What this task involves: Can you return the records below exactly as they stand, but only from the first line through the one with "Task: Click the pencil edit icon"?
>>>>
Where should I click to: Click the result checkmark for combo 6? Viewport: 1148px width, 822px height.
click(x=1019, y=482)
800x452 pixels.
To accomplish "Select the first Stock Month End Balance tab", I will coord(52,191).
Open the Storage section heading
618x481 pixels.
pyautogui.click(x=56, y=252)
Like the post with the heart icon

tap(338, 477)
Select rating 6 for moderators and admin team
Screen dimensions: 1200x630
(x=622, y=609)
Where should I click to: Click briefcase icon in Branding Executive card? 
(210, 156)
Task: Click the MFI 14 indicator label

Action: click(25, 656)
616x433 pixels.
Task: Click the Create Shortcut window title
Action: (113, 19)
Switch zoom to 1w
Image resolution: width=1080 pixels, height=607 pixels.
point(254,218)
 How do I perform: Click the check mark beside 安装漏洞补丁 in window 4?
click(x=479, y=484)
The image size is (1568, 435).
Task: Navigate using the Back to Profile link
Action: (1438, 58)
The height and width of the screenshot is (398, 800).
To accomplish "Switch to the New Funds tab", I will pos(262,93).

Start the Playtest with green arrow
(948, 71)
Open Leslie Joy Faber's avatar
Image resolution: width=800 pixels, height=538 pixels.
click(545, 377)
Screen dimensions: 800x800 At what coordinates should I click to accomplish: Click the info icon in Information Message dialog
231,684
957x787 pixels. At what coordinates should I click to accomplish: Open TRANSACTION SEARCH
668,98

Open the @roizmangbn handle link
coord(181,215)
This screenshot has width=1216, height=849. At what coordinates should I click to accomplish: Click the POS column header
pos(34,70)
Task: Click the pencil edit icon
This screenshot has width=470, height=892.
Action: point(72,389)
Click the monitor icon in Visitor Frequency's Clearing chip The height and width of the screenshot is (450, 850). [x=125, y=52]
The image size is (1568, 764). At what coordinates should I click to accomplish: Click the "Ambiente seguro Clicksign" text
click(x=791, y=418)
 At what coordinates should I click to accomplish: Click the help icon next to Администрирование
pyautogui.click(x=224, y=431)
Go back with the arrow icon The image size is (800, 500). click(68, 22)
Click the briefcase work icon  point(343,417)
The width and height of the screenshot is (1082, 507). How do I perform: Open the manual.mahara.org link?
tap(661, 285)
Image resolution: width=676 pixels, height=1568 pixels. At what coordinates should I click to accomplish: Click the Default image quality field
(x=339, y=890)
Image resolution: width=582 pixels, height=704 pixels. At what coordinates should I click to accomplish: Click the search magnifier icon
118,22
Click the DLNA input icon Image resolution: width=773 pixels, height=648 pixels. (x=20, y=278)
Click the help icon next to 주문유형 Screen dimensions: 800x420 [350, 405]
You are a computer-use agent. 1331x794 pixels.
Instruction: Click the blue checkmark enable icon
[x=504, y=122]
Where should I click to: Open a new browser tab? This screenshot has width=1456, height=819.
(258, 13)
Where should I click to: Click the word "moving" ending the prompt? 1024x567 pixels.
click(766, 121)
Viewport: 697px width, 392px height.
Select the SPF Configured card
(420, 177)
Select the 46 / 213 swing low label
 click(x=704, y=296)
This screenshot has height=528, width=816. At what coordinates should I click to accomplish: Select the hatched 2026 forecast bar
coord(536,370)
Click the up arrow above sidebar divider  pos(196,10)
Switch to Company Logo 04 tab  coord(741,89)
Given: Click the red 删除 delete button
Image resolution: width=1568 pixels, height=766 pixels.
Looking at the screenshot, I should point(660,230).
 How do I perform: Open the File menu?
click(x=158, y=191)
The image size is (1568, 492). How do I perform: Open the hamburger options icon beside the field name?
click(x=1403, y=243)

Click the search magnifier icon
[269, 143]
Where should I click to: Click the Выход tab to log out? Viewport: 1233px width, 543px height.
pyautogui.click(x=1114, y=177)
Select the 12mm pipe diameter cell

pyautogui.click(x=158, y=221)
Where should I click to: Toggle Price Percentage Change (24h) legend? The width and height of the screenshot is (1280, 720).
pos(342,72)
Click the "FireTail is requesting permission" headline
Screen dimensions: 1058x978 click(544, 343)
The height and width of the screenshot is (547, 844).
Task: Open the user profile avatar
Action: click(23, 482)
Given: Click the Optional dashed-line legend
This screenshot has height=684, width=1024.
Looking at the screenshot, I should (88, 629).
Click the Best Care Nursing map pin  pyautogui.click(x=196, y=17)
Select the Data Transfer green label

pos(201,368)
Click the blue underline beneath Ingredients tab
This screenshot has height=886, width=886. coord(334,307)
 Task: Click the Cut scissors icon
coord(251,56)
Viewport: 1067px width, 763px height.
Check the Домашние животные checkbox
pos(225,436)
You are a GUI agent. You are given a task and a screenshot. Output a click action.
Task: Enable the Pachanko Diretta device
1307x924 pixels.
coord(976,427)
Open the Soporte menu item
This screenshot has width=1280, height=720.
<<<<
Output for this exercise:
Where should I click to: Click the result checkmark for combo 6? Viewport: 1148px width, 822px height.
click(x=1019, y=482)
800x452 pixels.
To accomplish "Select the first Stock Month End Balance tab", I will coord(52,191).
Open the Storage section heading
618x481 pixels.
pyautogui.click(x=56, y=252)
Like the post with the heart icon

tap(338, 477)
Select rating 6 for moderators and admin team
Screen dimensions: 1200x630
(x=622, y=609)
Where should I click to: Click briefcase icon in Branding Executive card? 
(210, 156)
Task: Click the MFI 14 indicator label

Action: click(25, 656)
616x433 pixels.
Task: Click the Create Shortcut window title
Action: (113, 19)
Switch zoom to 1w
Image resolution: width=1080 pixels, height=607 pixels.
point(254,218)
 How do I perform: Click the check mark beside 安装漏洞补丁 in window 4?
click(x=479, y=484)
The image size is (1568, 435).
Task: Navigate using the Back to Profile link
Action: (1438, 58)
The height and width of the screenshot is (398, 800).
To accomplish "Switch to the New Funds tab", I will pos(262,93).

Start the Playtest with green arrow
(948, 71)
Open Leslie Joy Faber's avatar
Image resolution: width=800 pixels, height=538 pixels.
click(545, 377)
Screen dimensions: 800x800 At what coordinates should I click to accomplish: Click the info icon in Information Message dialog
231,684
957x787 pixels. At what coordinates should I click to accomplish: Open TRANSACTION SEARCH
668,98

Open the @roizmangbn handle link
coord(181,215)
This screenshot has width=1216, height=849. At what coordinates should I click to accomplish: Click the POS column header
pos(34,70)
Task: Click the pencil edit icon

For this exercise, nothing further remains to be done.